More cautious responses have noted, however, that the court had a range of judicial tools that it could have used to directly hold the government to account, none of which were deployed. For example, it could have drawn an adverse inference against the government for consistently refusing to answer the yes/no question posed to it, or taken such refusal to be an admission of the facts. Indeed, there was a specific prayer before the court that the cabinet secretary be directed to place on affidavit a formal yes/no answer to the question of whether or not Pegasus was used by the government, which – again – the court declined to grant. Other commentators have expressed doubts about why the government, which has so far refused to cooperate with the court, would now decide to cooperate with the committee, and whether further stonewalling might only serve to give this case a protracted burial.
Time will tell whether the “Pegasus case” will bring any genuine accountability, and whether the court’s order will be the first step along that road, or whether it will only be remembered as an opportunity missed. In all the discussion, however, there is one element that deserves more careful scrutiny — and that is the term “national security” itself.

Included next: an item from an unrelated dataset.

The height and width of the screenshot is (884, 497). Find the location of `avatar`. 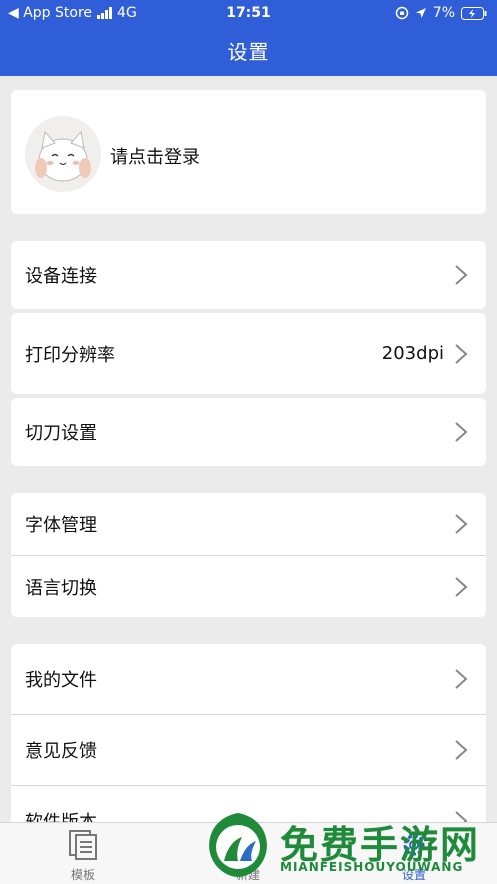

avatar is located at coordinates (63, 154).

It is telling that in its order, the court paints a picture where all the parties — the petitioners, the government, and the court itself — are in agreement that nothing should be done that will jeopardise the government’s ability to adequately take care of national security. However, the very framing of this issue betrays the assumptions that underlie it. The Pegasus case involves serious allegations of indiscriminate surveillance, potentially undertaken by State actors. The targets of this surveillance are Indian citizens, who are members of the “nation” in “national security.” Issues of surveillance, furthermore, impact not just the target, but, more broadly, the public itself. If the history of surveillance societies (most notoriously, for instance, that of East Germany and the Stasi) tells us anything, it is that widespread surveillance destroys inter-personal trust, is characterised by abuse of power, and corrodes the fabric of society.
The question must then be asked. What is “national security” if not the security of the nation, and what is the nation if not its people? It is equally important to note that the people are not the government; “national security” does not mean making the government secure in its power over the people. Rather, it means making the people secure against the government, especially in the modern era where governments have accumulated vast power — including the power to surveil their citizens.
Civil rights cases such as the Pegasus case, therefore, require all of us to urgently rethink what it is we mean when we think of “national security”. We also need to ask whether court orders such as these — which ostensibly claim to challenge government impunity while nonetheless rushing to assure the government that there will be no encroachment on “national security” — tend to take the people out of the “nation” in “national security”, leaving only the government to act as it will. There can be no genuine accountability, or an end to impunity, as long as the concept of “national security” fails to place the people — rather than the government — at its heart. We still await a court order that will do that.